I’d like to end the fiasco that was 2020 on a hopeful note and talk about building systems operation after the pandemic. Although we are not at that milestone yet, this is a follow-up to my November 2020 column, “Retro-Commissioning for the Pandemic.” 

As recommended last month, building owners should have a current facilities requirements (CFR) document explaining the operating intentions for all building systems. With respect to HVAC and any COVID-19 strategies implemented during the pandemic, the CFR should be clear on which strategies were intended to be permanent and which were intended to be temporary. The temporary strategies will be reversed after the pandemic, but to what new state will the HVAC system be set?

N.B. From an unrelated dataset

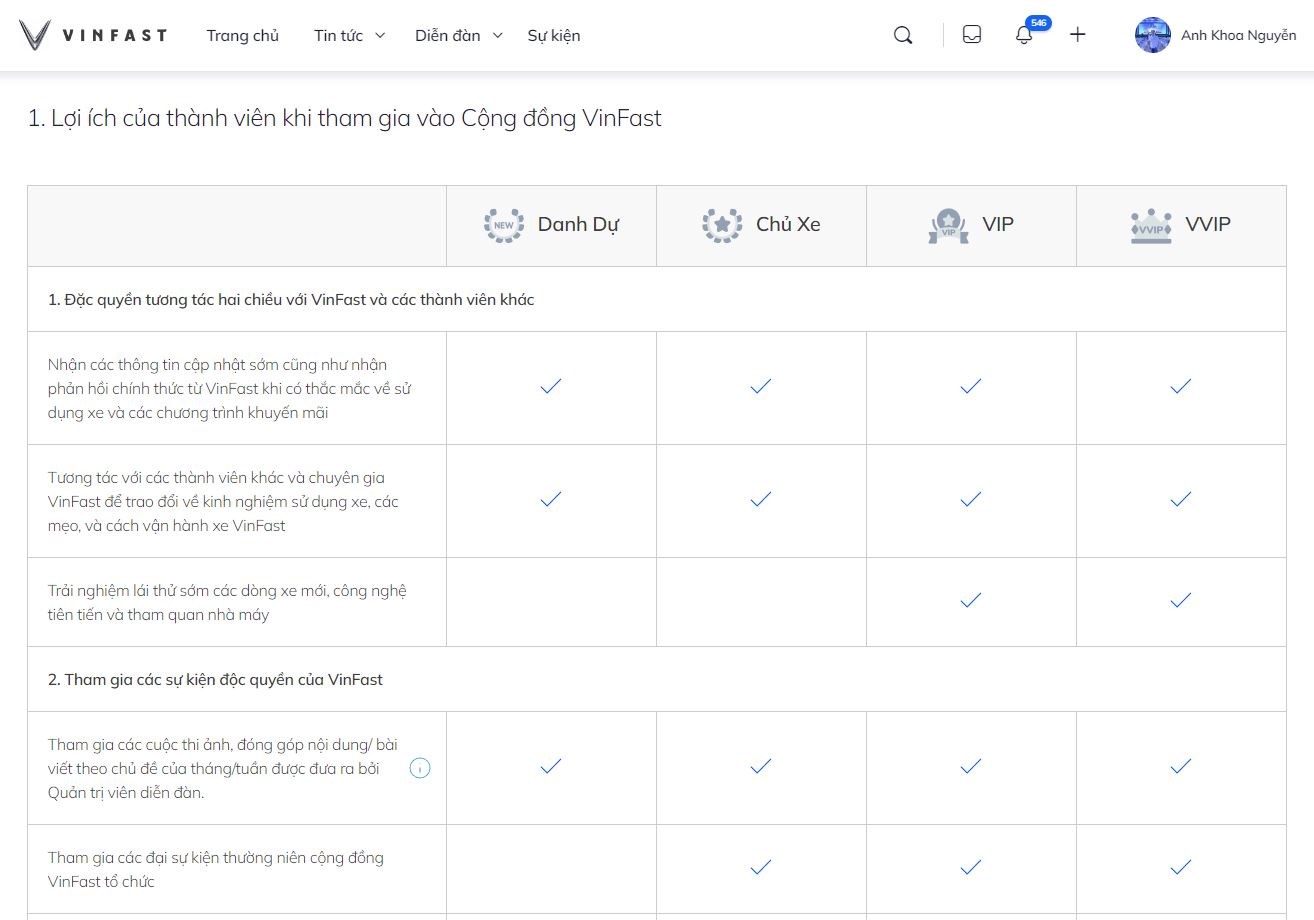Open the Sự kiện menu item
This screenshot has width=1314, height=920.
click(554, 36)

When a building owner determines it’s time to return to “normal,” the CFR should be updated to reflect this new normal, which will likely differ from the pre-pandemic normal. Many work places will have a lower average occupant load as employees and employers take advantage of technologies and processes that support working from home.

How will building owners handle this from a space/real estate perspective? Will they downsize their facilities and maintain the old relatively high-occupant density in smaller spaces, or will they stay in their same buildings and simply have lower people-per-square-foot counts? Regardless of the decisions made, the changes will not happen overnight, and they are apt to be incremental.

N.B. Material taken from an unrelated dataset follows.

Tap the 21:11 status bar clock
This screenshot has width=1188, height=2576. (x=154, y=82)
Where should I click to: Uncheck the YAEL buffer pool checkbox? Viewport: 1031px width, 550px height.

Building operators will be challenged to run their HVAC systems in the most energy-efficient manner while supporting evolving space usage decisions. That might mean annual (or more frequent) evaluation and resetting of operating hours and minimum outside air ventilation rates. Such ventilation analysis and adjustments should involve a professional engineer and a testing, adjusting, and balancing (TAB) contractor. The regular investment in such outside consultants is not typically in anyone’s operating budget, but they should more than pay for themselves in energy savings by right-sizing the ventilation system, especially in severe climate zones.

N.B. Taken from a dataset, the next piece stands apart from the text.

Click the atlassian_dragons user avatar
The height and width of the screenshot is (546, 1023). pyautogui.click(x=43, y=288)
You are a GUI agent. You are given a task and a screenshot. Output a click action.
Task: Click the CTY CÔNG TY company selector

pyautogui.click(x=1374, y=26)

Another option would be to invest in demand-ventilation controls and have the HVAC systems automatically adjust their outside air intake quantities based on carbon dioxide concentrations. This could have a relatively high implementation cost, but it would have the benefit of being hands-off in the future, other than regular sensor calibration and damper operation checks. These checks could be performed by in-house technicians.

Regardless of the strategies selected, the post-pandemic period will require building operators to be in a nearly continuous retro-commissioning mindset as building needs change and energy conservation becomes a driving force again.